I listen to voices ardently discussing politics. Exactly the same timbre, same earnestness , same conviction. We are all ideologically who we were half a century ago. Except that where once we had hoped to change things , that old sense of optimism has been whittled away.
We can no longer change the world, so talk moves on. We swap news of friends and families. We learn of present day Zimbabwe where education is costly but much prized , and where payments are rarely made in cash. We hear about a sister who lives far away who has had a replacement hip, and is feeling her age. But no...this cannot be! This sister is barely thirty years old. I can see her now dressed in hippy garb, and offering us a hand rolled cigarette in a dingy London tenement flat. Ah me, I suddenly tell myself, life stands still for none of us.
The thing about growing old is that deep inside one remains the same person, as our encounter with our old friend confirmed. We are formed in our youth, and despite subsequent experiences , little essentially changes. It is hard to believe that we have grown old.
In my novel 'Because You Were There,' one of my protagonists is Felicity, an elderly widow.

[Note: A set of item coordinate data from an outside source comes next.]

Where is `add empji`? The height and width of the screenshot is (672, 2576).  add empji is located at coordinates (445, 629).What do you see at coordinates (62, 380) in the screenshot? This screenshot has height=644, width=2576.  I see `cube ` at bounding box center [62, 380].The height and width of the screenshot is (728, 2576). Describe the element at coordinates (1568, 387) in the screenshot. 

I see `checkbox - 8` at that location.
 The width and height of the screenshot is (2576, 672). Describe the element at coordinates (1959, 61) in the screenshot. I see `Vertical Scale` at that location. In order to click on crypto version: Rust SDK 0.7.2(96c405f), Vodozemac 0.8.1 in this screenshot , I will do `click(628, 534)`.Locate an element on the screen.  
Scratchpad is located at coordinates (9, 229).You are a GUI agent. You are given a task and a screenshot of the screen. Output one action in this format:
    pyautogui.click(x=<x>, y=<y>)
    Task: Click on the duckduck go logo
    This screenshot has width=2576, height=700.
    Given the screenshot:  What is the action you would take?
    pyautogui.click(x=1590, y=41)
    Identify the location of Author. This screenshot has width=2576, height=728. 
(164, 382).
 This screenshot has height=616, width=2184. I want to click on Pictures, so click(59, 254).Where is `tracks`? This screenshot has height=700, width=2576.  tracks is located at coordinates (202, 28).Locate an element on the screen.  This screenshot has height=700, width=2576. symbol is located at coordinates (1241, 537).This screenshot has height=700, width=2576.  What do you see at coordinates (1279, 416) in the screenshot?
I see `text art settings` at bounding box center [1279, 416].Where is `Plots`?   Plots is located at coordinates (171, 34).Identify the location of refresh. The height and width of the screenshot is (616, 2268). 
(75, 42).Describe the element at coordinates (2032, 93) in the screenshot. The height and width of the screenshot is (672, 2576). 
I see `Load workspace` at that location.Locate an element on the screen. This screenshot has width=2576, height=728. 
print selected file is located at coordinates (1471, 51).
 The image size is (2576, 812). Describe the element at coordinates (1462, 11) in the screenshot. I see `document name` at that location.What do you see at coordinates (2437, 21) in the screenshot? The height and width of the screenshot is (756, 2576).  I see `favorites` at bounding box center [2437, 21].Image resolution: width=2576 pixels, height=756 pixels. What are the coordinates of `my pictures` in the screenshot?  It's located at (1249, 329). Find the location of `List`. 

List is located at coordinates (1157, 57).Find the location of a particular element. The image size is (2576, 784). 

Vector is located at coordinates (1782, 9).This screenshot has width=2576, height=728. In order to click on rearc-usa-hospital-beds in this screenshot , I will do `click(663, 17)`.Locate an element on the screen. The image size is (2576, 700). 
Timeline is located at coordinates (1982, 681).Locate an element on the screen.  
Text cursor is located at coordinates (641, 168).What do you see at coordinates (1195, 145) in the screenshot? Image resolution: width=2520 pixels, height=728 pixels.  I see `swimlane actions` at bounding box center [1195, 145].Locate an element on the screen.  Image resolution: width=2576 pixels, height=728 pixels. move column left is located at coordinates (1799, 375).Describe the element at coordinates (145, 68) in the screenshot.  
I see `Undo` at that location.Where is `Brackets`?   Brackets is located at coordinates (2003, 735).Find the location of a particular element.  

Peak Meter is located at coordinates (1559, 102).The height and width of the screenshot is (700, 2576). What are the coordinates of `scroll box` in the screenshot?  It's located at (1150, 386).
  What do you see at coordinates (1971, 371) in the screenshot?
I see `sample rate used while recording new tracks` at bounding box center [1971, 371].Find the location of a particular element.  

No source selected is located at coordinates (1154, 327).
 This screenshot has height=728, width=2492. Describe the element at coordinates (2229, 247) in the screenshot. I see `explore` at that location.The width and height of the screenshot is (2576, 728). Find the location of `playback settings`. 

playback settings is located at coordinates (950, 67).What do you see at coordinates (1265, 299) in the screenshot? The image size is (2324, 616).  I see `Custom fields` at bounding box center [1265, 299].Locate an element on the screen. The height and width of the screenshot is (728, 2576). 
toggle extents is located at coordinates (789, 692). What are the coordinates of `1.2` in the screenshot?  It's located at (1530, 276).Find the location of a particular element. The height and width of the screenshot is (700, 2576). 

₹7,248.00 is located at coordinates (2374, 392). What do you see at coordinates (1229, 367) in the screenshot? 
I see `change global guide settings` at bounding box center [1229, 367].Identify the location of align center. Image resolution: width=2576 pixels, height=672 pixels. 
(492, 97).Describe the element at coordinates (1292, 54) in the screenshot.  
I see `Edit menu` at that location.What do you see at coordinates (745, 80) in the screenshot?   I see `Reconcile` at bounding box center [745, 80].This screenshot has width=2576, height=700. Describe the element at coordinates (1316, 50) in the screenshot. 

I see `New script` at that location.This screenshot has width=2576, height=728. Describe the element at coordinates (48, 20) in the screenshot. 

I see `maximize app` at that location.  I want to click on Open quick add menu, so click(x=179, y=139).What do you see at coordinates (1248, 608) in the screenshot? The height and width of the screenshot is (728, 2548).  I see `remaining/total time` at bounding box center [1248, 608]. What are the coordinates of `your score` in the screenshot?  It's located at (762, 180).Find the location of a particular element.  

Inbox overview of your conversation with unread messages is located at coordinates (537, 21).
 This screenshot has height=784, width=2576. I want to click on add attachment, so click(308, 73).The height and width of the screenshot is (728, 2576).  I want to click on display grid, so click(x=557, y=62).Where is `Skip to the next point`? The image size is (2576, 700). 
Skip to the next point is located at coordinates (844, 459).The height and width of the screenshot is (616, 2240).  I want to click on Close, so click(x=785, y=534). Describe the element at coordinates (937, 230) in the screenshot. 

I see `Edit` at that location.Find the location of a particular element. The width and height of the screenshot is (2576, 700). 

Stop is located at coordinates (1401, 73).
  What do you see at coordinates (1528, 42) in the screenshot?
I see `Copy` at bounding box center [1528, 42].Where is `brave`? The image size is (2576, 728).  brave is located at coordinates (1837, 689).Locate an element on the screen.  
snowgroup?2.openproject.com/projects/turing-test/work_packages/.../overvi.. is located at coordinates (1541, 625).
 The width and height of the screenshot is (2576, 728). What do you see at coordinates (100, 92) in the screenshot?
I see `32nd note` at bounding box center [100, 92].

She has just met John, a figure from her past and suspects that she is attracted to him in spite of his age.
'John had discarded his original tweedy look and was dressed in a denim shirt and red corduroy slacks, unlike his other neighbours in their dowdy jackets and ties. With his thick dark hair, and warm brown eyes, she thought that, for an older man, he looked quite fanciable. But then she remembered that she, of course, was older too.
Perhaps we are only as old as we feel. Age is indeed subjective.